_Work order_
Restate the entries below word for word, leaving nothing out.

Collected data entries

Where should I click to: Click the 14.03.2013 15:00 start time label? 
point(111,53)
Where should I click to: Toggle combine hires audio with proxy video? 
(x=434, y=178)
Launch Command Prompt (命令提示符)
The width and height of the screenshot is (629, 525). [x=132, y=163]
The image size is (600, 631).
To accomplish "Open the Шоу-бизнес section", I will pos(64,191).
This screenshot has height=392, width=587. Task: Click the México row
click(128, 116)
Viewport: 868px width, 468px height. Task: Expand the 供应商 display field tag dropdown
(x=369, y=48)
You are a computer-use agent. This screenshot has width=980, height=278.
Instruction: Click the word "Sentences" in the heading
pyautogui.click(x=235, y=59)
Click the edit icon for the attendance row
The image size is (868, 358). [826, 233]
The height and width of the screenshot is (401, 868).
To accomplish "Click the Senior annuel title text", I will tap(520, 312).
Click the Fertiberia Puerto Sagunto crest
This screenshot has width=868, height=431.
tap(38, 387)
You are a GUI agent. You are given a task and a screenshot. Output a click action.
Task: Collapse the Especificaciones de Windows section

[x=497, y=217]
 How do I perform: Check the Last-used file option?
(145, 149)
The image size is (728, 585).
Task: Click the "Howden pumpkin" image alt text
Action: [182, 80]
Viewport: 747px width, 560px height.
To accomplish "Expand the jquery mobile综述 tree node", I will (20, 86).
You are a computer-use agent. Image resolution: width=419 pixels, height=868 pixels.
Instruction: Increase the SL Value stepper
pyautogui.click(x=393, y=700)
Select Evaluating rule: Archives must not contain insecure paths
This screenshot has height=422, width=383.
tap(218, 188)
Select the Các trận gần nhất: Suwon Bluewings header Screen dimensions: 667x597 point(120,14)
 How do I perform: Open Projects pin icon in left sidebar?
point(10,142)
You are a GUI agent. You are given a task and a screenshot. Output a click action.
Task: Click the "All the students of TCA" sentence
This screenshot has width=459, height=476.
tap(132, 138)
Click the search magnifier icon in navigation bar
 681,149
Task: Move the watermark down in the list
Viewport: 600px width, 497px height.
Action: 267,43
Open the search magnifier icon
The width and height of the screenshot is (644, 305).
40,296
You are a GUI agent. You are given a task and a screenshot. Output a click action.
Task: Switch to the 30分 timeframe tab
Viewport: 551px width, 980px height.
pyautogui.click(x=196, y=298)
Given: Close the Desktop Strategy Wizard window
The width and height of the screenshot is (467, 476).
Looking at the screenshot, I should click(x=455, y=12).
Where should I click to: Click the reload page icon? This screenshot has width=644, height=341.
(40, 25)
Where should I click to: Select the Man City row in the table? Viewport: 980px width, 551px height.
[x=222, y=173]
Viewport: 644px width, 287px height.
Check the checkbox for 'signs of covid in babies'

_Answer space_
Where should I click to: Click the 14.03.2013 15:00 start time label? 
point(111,53)
Where should I click to: Toggle combine hires audio with proxy video? 
(x=434, y=178)
Launch Command Prompt (命令提示符)
The width and height of the screenshot is (629, 525). [x=132, y=163]
The image size is (600, 631).
To accomplish "Open the Шоу-бизнес section", I will pos(64,191).
This screenshot has height=392, width=587. Task: Click the México row
click(128, 116)
Viewport: 868px width, 468px height. Task: Expand the 供应商 display field tag dropdown
(x=369, y=48)
You are a computer-use agent. This screenshot has width=980, height=278.
Instruction: Click the word "Sentences" in the heading
pyautogui.click(x=235, y=59)
Click the edit icon for the attendance row
The image size is (868, 358). [826, 233]
The height and width of the screenshot is (401, 868).
To accomplish "Click the Senior annuel title text", I will tap(520, 312).
Click the Fertiberia Puerto Sagunto crest
This screenshot has width=868, height=431.
tap(38, 387)
You are a GUI agent. You are given a task and a screenshot. Output a click action.
Task: Collapse the Especificaciones de Windows section

[x=497, y=217]
 How do I perform: Check the Last-used file option?
(145, 149)
The image size is (728, 585).
Task: Click the "Howden pumpkin" image alt text
Action: [182, 80]
Viewport: 747px width, 560px height.
To accomplish "Expand the jquery mobile综述 tree node", I will (20, 86).
You are a computer-use agent. Image resolution: width=419 pixels, height=868 pixels.
Instruction: Increase the SL Value stepper
pyautogui.click(x=393, y=700)
Select Evaluating rule: Archives must not contain insecure paths
This screenshot has height=422, width=383.
tap(218, 188)
Select the Các trận gần nhất: Suwon Bluewings header Screen dimensions: 667x597 point(120,14)
 How do I perform: Open Projects pin icon in left sidebar?
point(10,142)
You are a GUI agent. You are given a task and a screenshot. Output a click action.
Task: Click the "All the students of TCA" sentence
This screenshot has width=459, height=476.
tap(132, 138)
Click the search magnifier icon in navigation bar
 681,149
Task: Move the watermark down in the list
Viewport: 600px width, 497px height.
Action: 267,43
Open the search magnifier icon
The width and height of the screenshot is (644, 305).
40,296
You are a GUI agent. You are given a task and a screenshot. Output a click action.
Task: Switch to the 30分 timeframe tab
Viewport: 551px width, 980px height.
pyautogui.click(x=196, y=298)
Given: Close the Desktop Strategy Wizard window
The width and height of the screenshot is (467, 476).
Looking at the screenshot, I should click(x=455, y=12).
Where should I click to: Click the reload page icon? This screenshot has width=644, height=341.
(40, 25)
Where should I click to: Select the Man City row in the table? Viewport: 980px width, 551px height.
[x=222, y=173]
Viewport: 644px width, 287px height.
Check the checkbox for 'signs of covid in babies'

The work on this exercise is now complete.